In: Anatomy and Physiology
Describe why and how cardiac output changes with changes in exercise intensity. This should include why and how overall blood flow rates through the systemic circuit change with changes in exercise intensity. This should also include how and why there is preferential blood flow to certain organ systems during exercise.
During exercise there is extra demand of oxygen for the skeletal muscles, so the need to transport oxygen to the working muscles means heart has to work harder, as a reult heart rate increases and more blood is pumped around the body as a result stroke volume, heart rate and cardiac output also changes. Increased flow occurs due to local arteriole vasodilation. In both skeletal muscles and cardiac muscles vasodilation is mediated by local metabolic factors and in the skin it is caheived by decrease in the firing of sympathetic neurons supplying skin vessels.
These alterations are coordinated by the sympathetic nervous system, which directs increased sympathetic outflow to the heart, resulting in increased cardiac output, and evokes baroreflex-mediated vasoconstriction in peripheral organs like , kidneys, small and large intestines, and non-exercising skeletal muscles to redistribute their blood flow to contracting skeletal muscles and maintain blood pressure.

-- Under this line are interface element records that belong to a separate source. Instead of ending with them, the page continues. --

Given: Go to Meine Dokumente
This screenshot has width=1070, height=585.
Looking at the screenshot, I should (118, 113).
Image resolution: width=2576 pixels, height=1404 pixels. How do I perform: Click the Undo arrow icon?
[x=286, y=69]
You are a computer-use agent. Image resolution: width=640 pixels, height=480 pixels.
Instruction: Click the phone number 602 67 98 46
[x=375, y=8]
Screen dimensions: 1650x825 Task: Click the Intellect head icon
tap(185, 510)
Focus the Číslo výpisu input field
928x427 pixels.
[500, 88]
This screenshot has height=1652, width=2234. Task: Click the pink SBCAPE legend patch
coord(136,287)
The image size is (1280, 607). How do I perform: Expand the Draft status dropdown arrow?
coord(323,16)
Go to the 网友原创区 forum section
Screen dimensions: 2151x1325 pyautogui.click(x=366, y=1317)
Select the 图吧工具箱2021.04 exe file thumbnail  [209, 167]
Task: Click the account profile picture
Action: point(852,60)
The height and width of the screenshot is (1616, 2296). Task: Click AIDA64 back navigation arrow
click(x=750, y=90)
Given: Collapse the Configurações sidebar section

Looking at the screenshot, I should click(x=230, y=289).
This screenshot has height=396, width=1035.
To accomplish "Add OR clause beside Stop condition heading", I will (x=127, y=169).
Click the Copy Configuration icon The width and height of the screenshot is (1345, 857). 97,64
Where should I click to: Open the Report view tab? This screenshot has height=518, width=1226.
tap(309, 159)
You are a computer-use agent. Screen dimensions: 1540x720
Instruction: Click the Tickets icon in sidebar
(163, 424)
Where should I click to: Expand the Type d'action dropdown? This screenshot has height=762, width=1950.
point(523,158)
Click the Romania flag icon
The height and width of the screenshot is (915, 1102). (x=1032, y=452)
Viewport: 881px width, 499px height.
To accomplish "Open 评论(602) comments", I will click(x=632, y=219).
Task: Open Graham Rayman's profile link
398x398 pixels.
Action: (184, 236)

Vasodilation of arteriole in skeletal muscles and heart muscles and skin causes a decrease in peripheral resistance, this decrease is partialy offset by vasoconstriction of arterioles in other organs but the vasodilation in muscle arteriole is not compensated and the net result is marked decrease in total peripheral resistance to blood flow.
Because exercise increases the skeletal muscle activity, the venous return, the volume of blood returning to the heart by veins increases, and by Starling law, increased venous return causes greater diastolic filling of the heart because of which cardiac muscle stretch increases, leading to more force of contraction, all resulting in increased cardiac output.